--- start of LISTED ENTRIES ---

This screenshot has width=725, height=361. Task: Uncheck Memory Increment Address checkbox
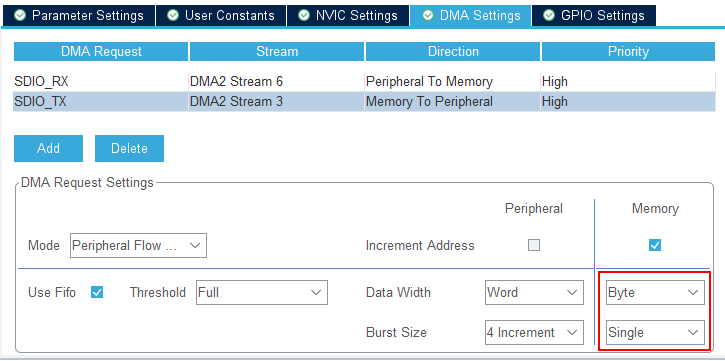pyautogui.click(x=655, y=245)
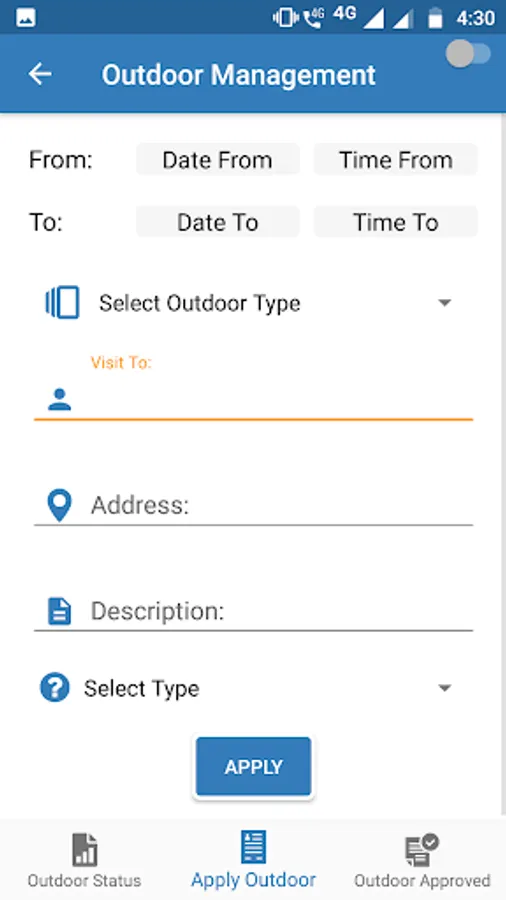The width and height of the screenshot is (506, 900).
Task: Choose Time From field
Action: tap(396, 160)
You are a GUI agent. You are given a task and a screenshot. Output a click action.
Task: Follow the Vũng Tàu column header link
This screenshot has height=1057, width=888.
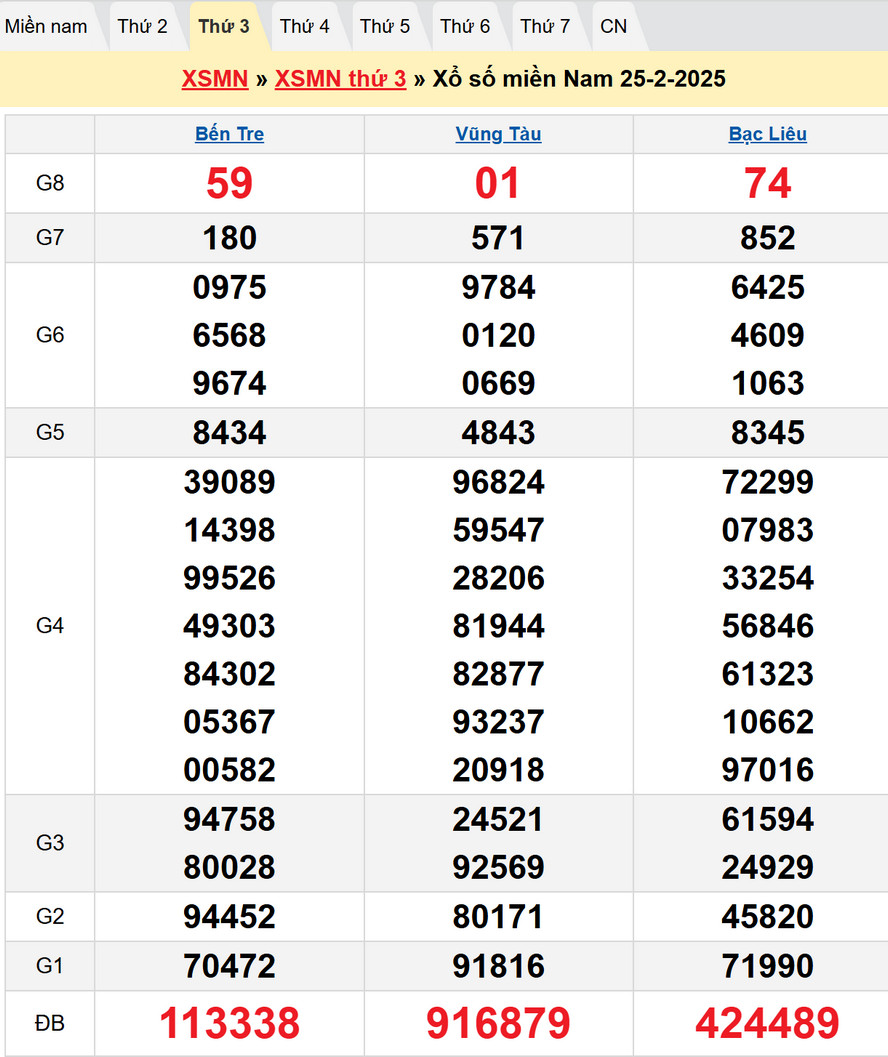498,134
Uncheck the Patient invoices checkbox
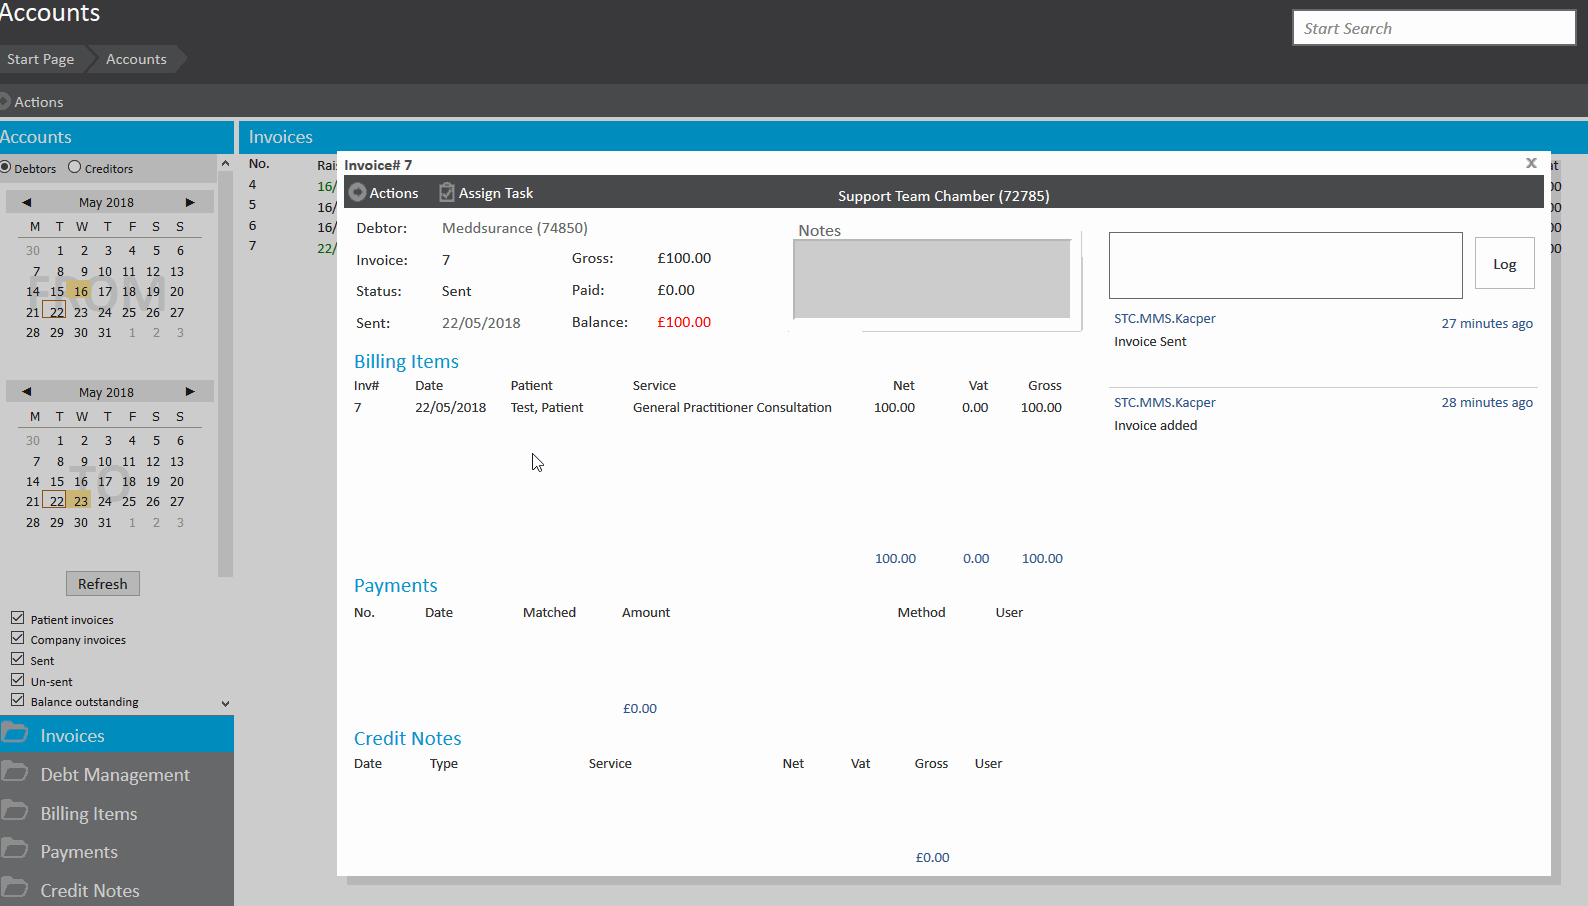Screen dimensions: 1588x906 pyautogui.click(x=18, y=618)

--- end of LISTED ENTRIES ---

WHAT NEEDS TO BE DONE: Turn the lines above into a numbered list, skipping any blank lines and leaving out the pictures.

THE OUTPUT:
1. This screenshot has width=725, height=361. Task: Uncheck Memory Increment Address checkbox
2. pyautogui.click(x=655, y=245)
3. The width and height of the screenshot is (506, 900).
4. Task: Choose Time From field
5. Action: tap(396, 160)
6. You are a GUI agent. You are given a task and a screenshot. Output a click action.
7. Task: Follow the Vũng Tàu column header link
8. This screenshot has height=1057, width=888.
9. 498,134
10. Uncheck the Patient invoices checkbox
11. Screen dimensions: 1588x906 pyautogui.click(x=18, y=618)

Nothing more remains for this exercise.